The addition of an airstone to my tank-in-progress has also finished off the cycle, which is great. It has been hovering at around 5ppm nitrites for weeks now, and as soon as I added the airstone, they came down to 0ppm within two days. The tank is now comfortably handling about 2ppm ammonia every 24hrs, so I think next week I will begin with careful water changes to hoover up some of the brown algae and start bringing the nitrates down in preparation for the new arrival in September 

So, after all that I had an afternoon nap, and in the evening switched my tanks to 'evening mode':
















(I'm not always drinking wine, I promise.)

I'm planning on getting some timers as I think it will be easier, but I try to run the tank lights on a 'synthetic' day... I superglued a daylight LED and a blue moon LED in each tank, either side of the PL tubes, so in the morning I have the daylight LED on for an hour before the PL tubes to mimic dawn, I keep the PL tubes on for ten hours, then I switch them off and have both LEDs on for an hour to mimic dusk, and then the blue moon LED on for an hour so we can see Arthur as he settles down to bed.

The kitties also have their greens before bed:









And Arthur's preferred napping spot is his softened up Indian Almond Leaf.
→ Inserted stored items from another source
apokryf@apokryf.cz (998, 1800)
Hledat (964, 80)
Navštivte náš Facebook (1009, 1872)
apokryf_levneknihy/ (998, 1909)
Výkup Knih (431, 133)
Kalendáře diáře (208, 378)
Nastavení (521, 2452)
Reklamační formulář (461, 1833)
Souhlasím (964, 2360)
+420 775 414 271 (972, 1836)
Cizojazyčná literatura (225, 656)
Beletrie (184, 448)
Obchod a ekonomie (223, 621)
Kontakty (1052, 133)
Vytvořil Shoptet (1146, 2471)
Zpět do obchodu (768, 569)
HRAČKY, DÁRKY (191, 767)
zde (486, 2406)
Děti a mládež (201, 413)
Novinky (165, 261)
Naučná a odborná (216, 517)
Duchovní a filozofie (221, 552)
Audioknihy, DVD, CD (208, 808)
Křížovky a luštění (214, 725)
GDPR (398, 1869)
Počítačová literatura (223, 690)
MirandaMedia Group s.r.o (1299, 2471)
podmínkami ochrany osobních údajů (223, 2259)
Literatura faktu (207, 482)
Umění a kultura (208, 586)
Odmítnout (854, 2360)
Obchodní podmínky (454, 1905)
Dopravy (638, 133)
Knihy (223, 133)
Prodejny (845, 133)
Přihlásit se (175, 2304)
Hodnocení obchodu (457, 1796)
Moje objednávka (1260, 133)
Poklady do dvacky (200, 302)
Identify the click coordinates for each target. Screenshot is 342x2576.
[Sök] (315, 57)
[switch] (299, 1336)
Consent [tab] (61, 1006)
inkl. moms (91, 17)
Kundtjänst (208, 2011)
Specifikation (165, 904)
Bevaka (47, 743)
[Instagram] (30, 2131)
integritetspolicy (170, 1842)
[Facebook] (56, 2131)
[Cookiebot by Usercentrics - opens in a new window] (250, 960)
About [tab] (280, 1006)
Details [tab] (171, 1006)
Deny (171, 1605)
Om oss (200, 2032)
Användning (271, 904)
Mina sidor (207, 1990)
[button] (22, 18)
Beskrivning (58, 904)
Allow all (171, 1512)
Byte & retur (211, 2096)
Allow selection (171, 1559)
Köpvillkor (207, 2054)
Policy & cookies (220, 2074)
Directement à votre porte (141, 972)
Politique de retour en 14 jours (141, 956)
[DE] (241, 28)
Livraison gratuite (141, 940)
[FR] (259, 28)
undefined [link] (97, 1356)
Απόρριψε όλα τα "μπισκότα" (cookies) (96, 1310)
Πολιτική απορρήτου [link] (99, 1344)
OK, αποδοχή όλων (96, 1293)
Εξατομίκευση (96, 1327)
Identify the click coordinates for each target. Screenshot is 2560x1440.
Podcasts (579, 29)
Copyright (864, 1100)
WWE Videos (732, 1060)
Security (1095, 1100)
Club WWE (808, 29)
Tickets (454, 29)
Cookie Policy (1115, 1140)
D'awwww:









So, that was yesterday, and most days when I'm not working and/or studying.

Next up... I'm giving the new snails a day or two to enjoy their lettuce leaf, and then four or five are going in Arthur's tank for 'snailmageddon'. I may put a couple of the Malaysian Trumpet Snails in the new tank too for some algae-removal assistance, and hopefully there will be a nice population in there by the time the new fish arrives, as he's getting some assassin snails as tank mates too! I'll report back on 'snailmageddon' in my next post


----------



## dannifluff (Jul 5, 2015)

I have a very busy weekend ahead, so I thought I'd post a few pictures of my plants that I took this morning.

Both of my tanks are 28L/7.4g AquaOne Aqua Start 320s with 11w PL tubes + 1w bright white LED + 1w blue moon LED.

In the pink tank (for Heathcliff, assuming he arrives safely) I currently have the following plants: 3 x Anubias, 7 or so clumps of java moss, Rotala Indica, Red Cabomba and Ludwigia Arcuata. I have ordered some Water Wisteria to weight down and fill out the tank sides, so that the only expanse of glass is the front. I had to take the Salvinia Minima out of there because most of it rotted, I assume due to the liquid CO2 I've been using. To increase my planting options, I have decided to order a Fluval Nano CO2 kit and give it a go, and save the liquid stuff for the occasional 'Algaecidal Rampage'.

In the green tank (Arthur's tank) I have: 3 x Anubias and another half dozen clumps of java moss, Elodea Densa, Bacopa Monnieri and Salvinia Minima. I have ordered some Hornwort to try out, and like in the other tank it will be weighted and floated around the sides to increase the plant cover in these areas.

So, pictures:

Rotala Indica and Ludwigia Arcuata, floating around at the top. I love all the roots they're giving out into the water column, and the 'curls' make them really pretty floaters.








Rotala Indica from the water surface, plus snail.








You can just see the fluffy tops of the Red Cabomba at the back. I also love the way the rotala and ludwigia are growing out of the water. There are a few remaining bits of Salvinia Minima, since they're green I'll see how they go. 








Fluff of cabomba behind the anubias, plus a veritable carpet of diatoms... I'm looking forward to siphoning some of this out with it's first mini water change next week. The nitrates are at about 80ppm, however they are gradually decreasing, so I'm hoping that a regular water change schedule will gradually reduce them to a safe level by the time the new fish arrives. If not, I'll do a bigger change before he comes.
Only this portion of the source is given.